I have repeatedly and clearly explained what I mean :
if an object is rotating in one plane it has k KE, if you make it rotate in 2 different planes it has undeniably KE > k, somebody must have given it some KE and therefore must have spent some energy. Is that vague to you? Is this wrong or arguable in any case?

It is not vague, but it is wrong. Use the 4th formula I posted in 72. Calculate the initial KE before the precession. Calculate the final KE after the precession. Compare them. Don't just assume KE>k, actually calculate it.

After you have done that you have learned to crawl, so then try to stand up: Calculate the angular momentum during the precession using the 2nd formula (this is the hardest step and I will be glad to help). Remember that the torque is, at all times, perpendicular to the axis of rotation.

Then, once you are comfortable with that, try to walk: Calculate the work done during the precession by using the 3rd formula on the results from the last part.
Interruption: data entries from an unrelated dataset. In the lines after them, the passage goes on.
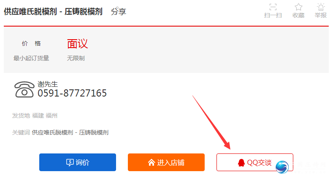Open the 询价 inquiry button
Screen dimensions: 330x180
(78, 162)
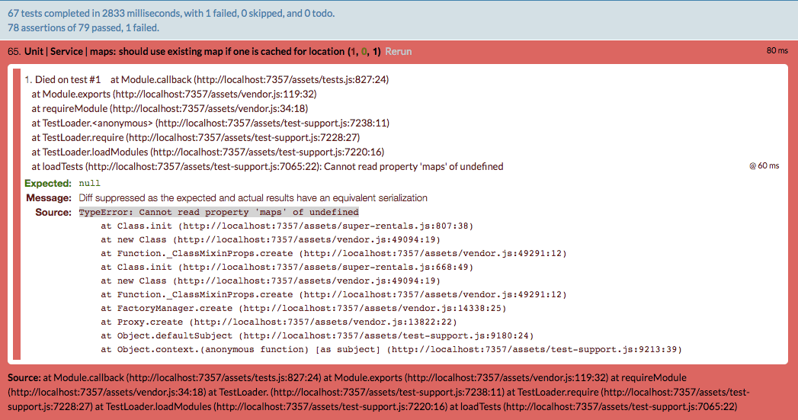Viewport: 798px width, 420px height.
Task: Click the 'Diff suppressed' message text
Action: click(253, 197)
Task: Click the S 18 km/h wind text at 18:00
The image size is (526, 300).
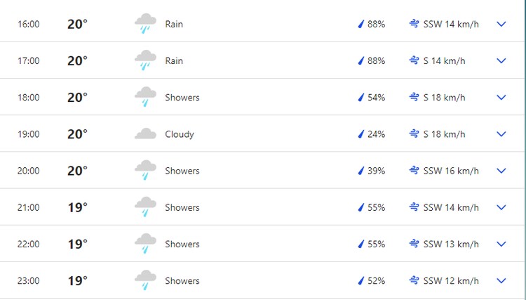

Compare that to the results you got in the first part.

 

[jbriggs444]

I think your attitude toward me is rather patronizing, jbriggs, to use an understatement.

It is not intentional. My approach to problem solving is to simplify, simplify, simplify. To distill problems down to the simplest level possible. When conversing with someone and failing to have a meeting of the minds, my tendency is to do the same thing -- to simplify down to a level where we can find some common ground. In doing so, the appearance may be that I am underestimating the intelligence and background knowledge of my correspondent. For that, I apologize.
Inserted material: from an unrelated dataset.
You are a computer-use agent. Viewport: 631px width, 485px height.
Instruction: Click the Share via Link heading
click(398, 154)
I have not tried to characterize your attitude and will not do so now.

And I think it is not fair that you ask for my (stupid, I know) opinion/explanation first and then you refuse to give yours.

When I've given what seem to me to be patient explanations, you have seemed not to acknowledge the points being made.

And you seem to get patience by fits and starts.

A fair assessment, certainly.

I beg you to address the riddle. A pool ball is subject to an impulsive collision at right angles to its path.

It is clear that its kinetic energy has increased. Since the impulse was at right angles, it seems clear that no work can have been done on the ball. We are assured by the work energy theorem that if no work has been done then kinetic energy cannot increase. And yet the kinetic energy has increased.

How can one reconcile these things?

That is the simple problem that contains (my guess at) the kernel of the misunderstanding that we are currently faced with.

 

[Dale]

My approach to problem solving is to simplify, simplify, simplify.

An approach that I endorse also.

 

[A.T.]

This example is not appropriate, because the body is already moving, and you are not increasing its speed or KE (same applies to orbits, etc.).

This objection is not appropriate, because the spinning gyro is also already moving, and a torque perpendicular to its angular velocity doesn't increase its KE. Just like a force perpendicular to linear velocity doesn't increase KE.

if an object is rotating in one plane it has k KE, if you make it rotate in 2 different planes it has undeniably KE > k, somebody must have given it some KE and therefore must have spent some energy. Is that vague to you? Is this wrong or arguable in any case?

Yes it is wrong. In particular the "undeniably" & "must" part.

 

[Dale]

Since this thread is getting a little tense, and has already gone over 100 posts, the other mentors and I have decided that it is past time to close it.

Bobie, please look at the great advice that you have received from many people and try to actually work out some of the details on the very simplest possible scenarios. Don't assume that you know the answer until you have actually worked out the math.